Instructor: Zila Phillips

Community: Ages 6-10, Kids Center, 60 minutes

Plan Creation Date: January 26, 2015

Yoga Calm Principle/Lesson Goal: Grounding

Lesson Plan:

Intro

  • Name Toss – Students toss ball to each other while saying the persons name.

Calm

  • Seated Belly Breathing with Hoberman Sphere – Therapist models breaths before asking a participant to lead breaths for the group and another participant to count the breaths. Participants give compliments to both.
  • Child’s Pose – Kneel of the floor, touch big toes together and sit back on heels. Relax neck, hips and back, let head be heavy. Breathe into back and let it puff up like a parachute.
  • Back Breathing One participant takes child pose while another kneels alongside and places hand on the first participants low back.
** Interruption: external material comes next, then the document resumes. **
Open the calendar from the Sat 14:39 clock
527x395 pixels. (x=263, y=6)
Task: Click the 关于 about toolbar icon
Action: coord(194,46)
The participant in child pose breathes slowly into the low back and into the partners hands, feeling the hands rise and fall like waves in an ocean, or a parachute or sail filling with air. Continue for several breaths, move hands up to mid then upper back and repeat. If participant does not want to be touched have him or her synchronize breath with another’s breathing as if watching the Hoberman Sphere activity.

Activate

  • Plank – Participants come to all fours, with knees several inches behind hips. Point fingers ahead and spread them like rays of the sun. Press down through all four corners of each hand. Straighten one leg back, turn toes under, and place foot on floor. Do the same with the other leg and come into a push-up position with shoulders directly over or slightly behind the wrists. Lift legs, hips, belly and head until body is straight like a board, tailbone is tucked toward the floor. Press out through heels and top of head. Keep breathing.
  • Arm Swings – From standing inhale and turn palms outward and raise arms out to the side and then overhead. Exhale and lower arms back to sides. See how slowly and smoothly participants can move, like a bird flying in slow motion.
  • Chair Participants stand with legs hip-width apart, as in Mountain. Inhale and raise and straighten arms overhead, keeping arms parallel, as in Upward Mountain. Exhale, bend knees, and take thighs back as if sitting on a chair. Left the head, belly and heart. Feel strength. Say the words I am strong, I am responsible, I can do it.Finish in Mountain Pose.
  • Star Stand with feet hip-width apart; shift weight to right; lift left foot behind and hold it with left hand; when in balance raise right arm; look straight ahead focusing on a spot on the wall to help balance. Students imagine a loved one holding them while balancing; use positive talk I am strong, I am in control, I can do it. Make a circle of participants in this position and form a galaxy.
  • Tree Circle – Participants make a large circle, raise both arms and stretch them out facing fingers upward. Place hands together with person next to them and lift right leg up in Tree pose. Press into each others’ hands and use each other for support. Drop hands and try again without the support of the circle.
  • Strong Voice – Students lie on the floor while therapist reads Strong Voice Worksheet. After the visualization students draw a picture of themselves feeling strong and share with the group. Discuss how strength can be used when angry, for example, Martin Luther King.

Calm

  • One Minute Exploration – Students think of one thing they have done very well.
  • Mindful Snack – Students instructed to wait until everyone has their snack, open the wrappers together and eat slowly, savoring each bite.